Today marks the 30th anniversary of John Lennon’s death. It’s worth mentioning in passing that Lennon was also at Woodside Bay in August 1969, sitting on one of those wooden chairs in the VIP area as his friend Dylan took the stage. Rumour had it that the Beatles might actually be up there with Bob (Dylan mischeivously stoked that expectation).
Here is the opening passage of 69ers, which also features JL:
“Standing in the dock at Southampton,
Tryin’ to get to Holland or France,
The man in the mac said, you got to go back,
You know, they didn’t even give us a chance”
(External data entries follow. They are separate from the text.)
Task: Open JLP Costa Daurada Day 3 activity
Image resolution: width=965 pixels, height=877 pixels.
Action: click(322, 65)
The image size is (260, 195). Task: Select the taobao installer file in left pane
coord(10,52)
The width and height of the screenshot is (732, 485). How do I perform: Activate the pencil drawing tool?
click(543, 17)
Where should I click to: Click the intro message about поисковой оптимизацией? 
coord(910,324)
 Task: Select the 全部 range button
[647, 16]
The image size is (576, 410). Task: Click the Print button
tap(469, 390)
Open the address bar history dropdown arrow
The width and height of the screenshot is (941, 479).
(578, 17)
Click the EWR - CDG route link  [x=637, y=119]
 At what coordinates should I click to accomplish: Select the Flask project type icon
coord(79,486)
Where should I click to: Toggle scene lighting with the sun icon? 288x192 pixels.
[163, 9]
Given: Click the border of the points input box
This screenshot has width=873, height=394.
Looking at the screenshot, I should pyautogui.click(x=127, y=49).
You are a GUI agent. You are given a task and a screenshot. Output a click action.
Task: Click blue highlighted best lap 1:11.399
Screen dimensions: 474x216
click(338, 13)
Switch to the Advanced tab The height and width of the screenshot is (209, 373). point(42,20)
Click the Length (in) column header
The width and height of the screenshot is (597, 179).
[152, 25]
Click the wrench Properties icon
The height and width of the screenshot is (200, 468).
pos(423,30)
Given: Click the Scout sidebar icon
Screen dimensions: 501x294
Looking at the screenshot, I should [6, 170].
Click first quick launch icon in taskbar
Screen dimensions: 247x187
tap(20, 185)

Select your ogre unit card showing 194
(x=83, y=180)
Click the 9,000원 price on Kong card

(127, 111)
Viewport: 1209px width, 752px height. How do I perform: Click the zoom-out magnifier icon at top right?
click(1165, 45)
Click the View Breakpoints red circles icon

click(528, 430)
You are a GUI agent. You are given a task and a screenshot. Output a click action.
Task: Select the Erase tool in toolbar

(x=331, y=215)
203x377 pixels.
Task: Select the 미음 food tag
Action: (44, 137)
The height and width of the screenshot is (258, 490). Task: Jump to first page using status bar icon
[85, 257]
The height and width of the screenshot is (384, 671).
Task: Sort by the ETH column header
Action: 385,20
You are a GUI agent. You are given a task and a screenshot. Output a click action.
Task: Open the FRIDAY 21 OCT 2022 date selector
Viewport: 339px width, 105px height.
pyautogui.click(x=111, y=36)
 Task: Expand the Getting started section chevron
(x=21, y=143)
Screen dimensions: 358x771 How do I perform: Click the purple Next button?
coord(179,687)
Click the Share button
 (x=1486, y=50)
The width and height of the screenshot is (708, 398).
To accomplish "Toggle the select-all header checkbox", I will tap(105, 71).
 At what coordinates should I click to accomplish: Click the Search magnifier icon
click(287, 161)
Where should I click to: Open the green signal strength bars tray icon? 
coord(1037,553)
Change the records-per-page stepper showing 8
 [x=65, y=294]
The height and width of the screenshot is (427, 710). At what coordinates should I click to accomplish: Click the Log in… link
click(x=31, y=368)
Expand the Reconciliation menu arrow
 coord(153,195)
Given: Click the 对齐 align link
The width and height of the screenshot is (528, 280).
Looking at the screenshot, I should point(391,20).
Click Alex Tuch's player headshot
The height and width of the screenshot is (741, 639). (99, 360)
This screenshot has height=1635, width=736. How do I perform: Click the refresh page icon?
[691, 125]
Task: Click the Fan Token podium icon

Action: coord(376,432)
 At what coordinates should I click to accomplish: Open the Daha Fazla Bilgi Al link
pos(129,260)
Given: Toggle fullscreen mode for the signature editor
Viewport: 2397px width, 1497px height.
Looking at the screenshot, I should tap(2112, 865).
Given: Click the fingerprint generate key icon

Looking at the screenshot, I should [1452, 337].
The Ballad of John and Yoko was widely derided as the worst Beatles single to date, but Scott liked it. Not only did it feature two misunderstood outsiders against the system, but it also namechecked Scott’s home town, unaccountably overlooked by composers despite its evident charisma as Britain’s greatest passenger port, the city of Spitfires, first and only port of call of the Titanic, original departure point of the Pilgrim Fathers and unwitting harbour of the Black Death.
Yes, Southampton had a lot to answer for, besides the scowling handsome boy at Scott’s side whose Dansette tinnily blared the Beatles’ recent charttopper. Gerry was still fuming at Scott’s idiocy, buying an old-fashioned canvas tent from the Army and Navy which weighed so much that Gerry was forced to carry both the haversacks, also canvas, frameless, and themselves backbreaking, all the more so because of the Philips EL3302 cassette tape recorder within, the key to Gerry’s future, one of sufficient wealth and fame to net the girls of his frequent wet dreams.
Not that Scott saw it like that. He was merely concerned with posterity and spreading the messages which would surely change the world, just as the target of their flimsy microphone had predicted.
Meanwhile the old world stubbornly held out, in the shape of an endless stream of Minis, Cortinas, Imps and Heralds cutting off the grammar school fugitives from the Red Funnel terminus and their ultimate destiny.
The senseless oppression of the Jesus-like Lennon at Southampton Docks was apparently caused by the fact he wanted to travel on the France ferry without a passport. His wait was finally ended by the arrival of a private jet.